When upgrading a Zimbra server to a somewhat recent version (8.7.3 for example), it may attempt to install its own DNS Cache (zimbra-dnscache). It’s obvious that this may cause issues if you are running some other DNS caching service, or your own BIND, on the server. But these are rather obvious issues and not unique to Zimbra.
What is not, however, equally obvious is that you may think that zimbra-dnscache is actually running, and that it is actually doing what it is supposed to be doing.
My first hint that things weren’t as they appeared to be was extremely slow external SMTP sessions when clients like Thunderbird and other “client mailers”, as well as some web based Helpdesk applications were attempting to send e-mail via Zimbra.
The upgrade to Zimbra 8.7.3 had gone quite well, so it wasn’t an obvious place to start looking.
Until I noticed that SSH logins were also quite slow to this server. They had never been slow before. Checking the SSH configuration on the server did not reveal much other than the fact that it was indeed using reverse DNS lookups.
Checking /etc/resolv.conf made everything clear. Zimbra had, in attempt to use its own zimbra-dnscache, added “nameserver 127.0.0.1” to /etc/resolv.conf. In a perfect world, that may have been what I wanted …
After removing 127.0.0.1 from /etc/resolv.conf, inbound SMTP sessions from “client mailers” and web applications went from 7-10 seconds down to 0.5-0.1 seconds. Case closed.

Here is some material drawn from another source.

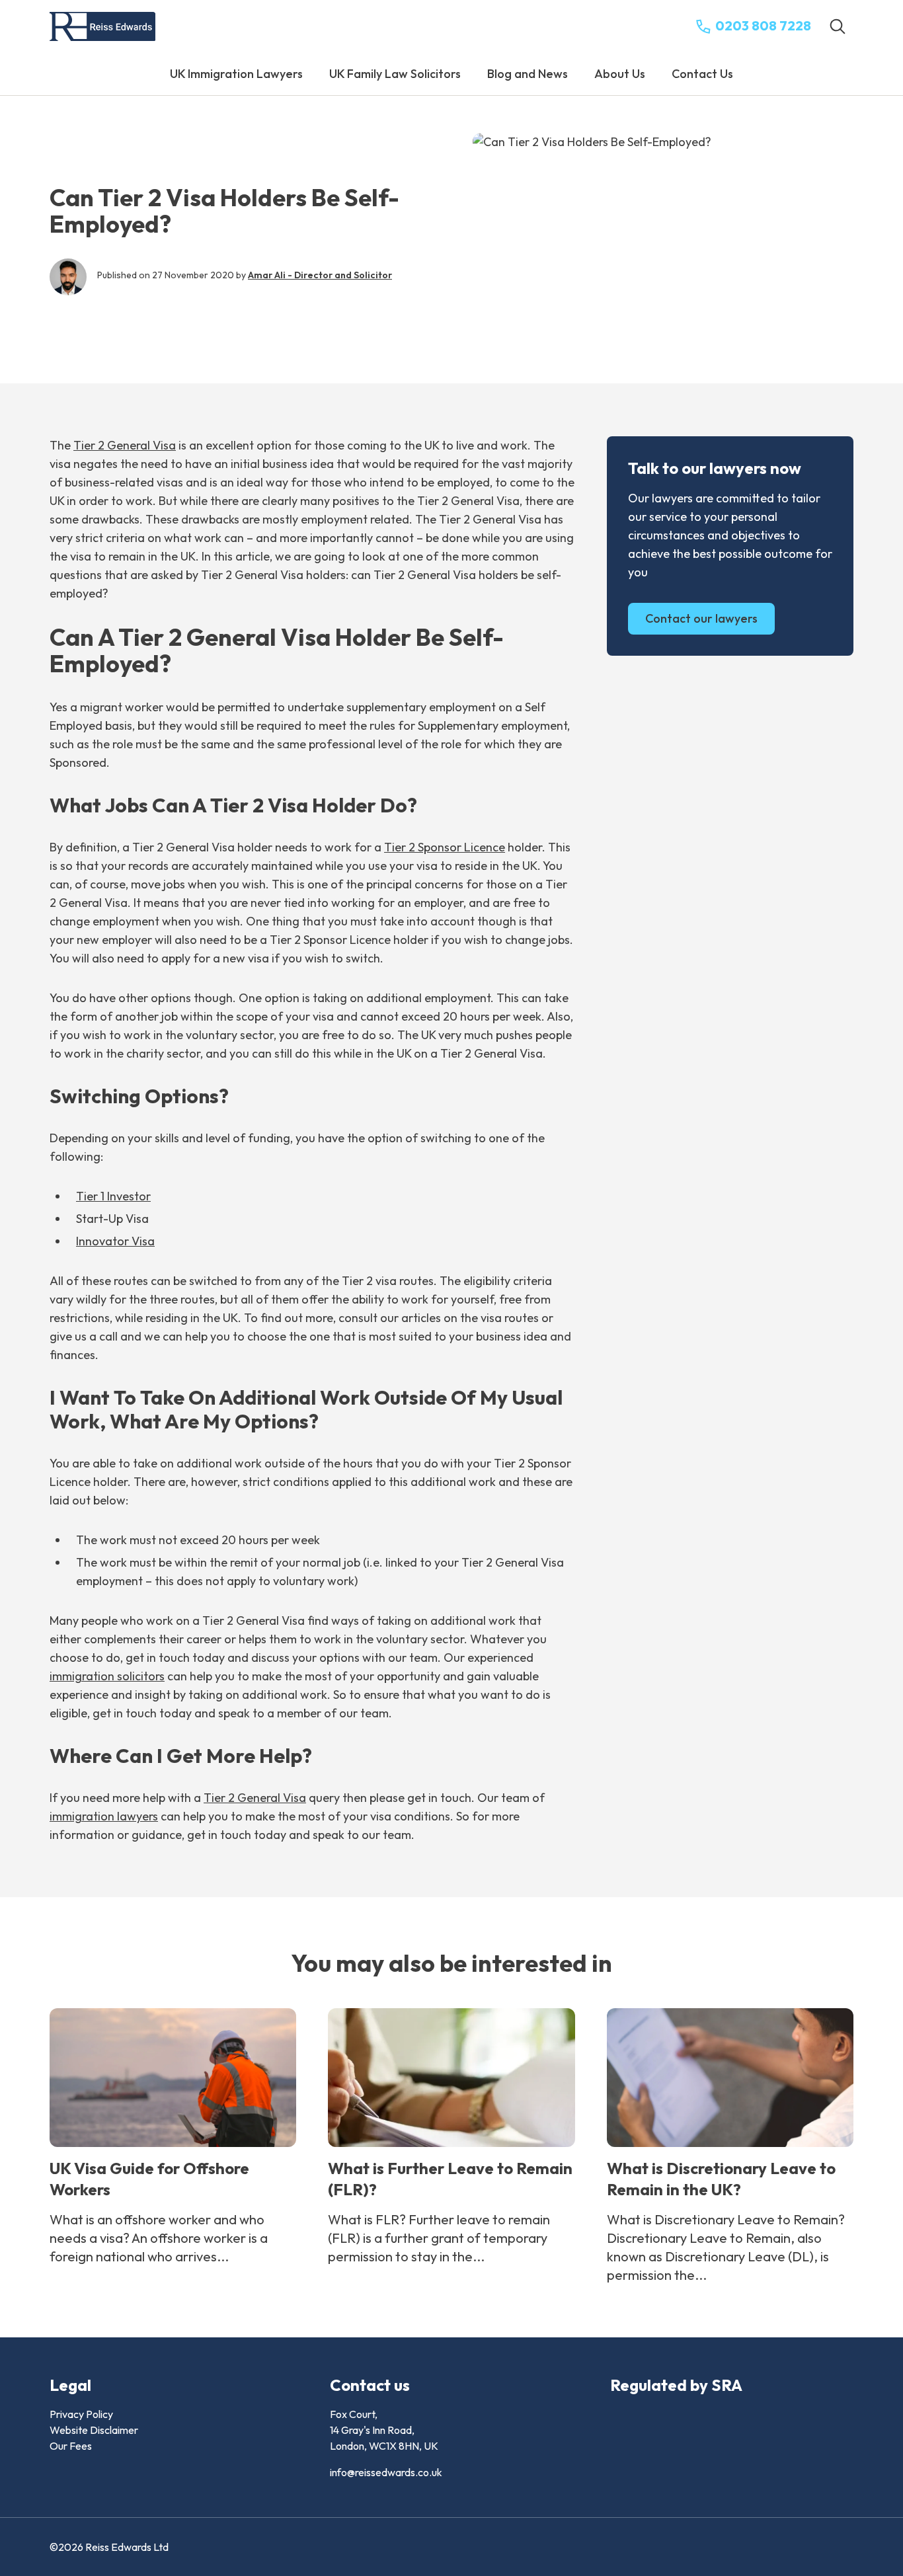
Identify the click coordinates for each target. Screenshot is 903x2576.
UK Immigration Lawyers (236, 73)
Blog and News (527, 73)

I’m thinking Zimbra should add a post-installation sanity check. When all services are up and running, a DNS lookup to a known host (www.zimbra.com for example) should return within less than a second or two, anything else is an indication that the system may not function as intended.
#zimbra-dnscache
This is really interesting, I need to take a look and try to reproduce it, would you mind to open a bugzilla about it?
I have now opened #107676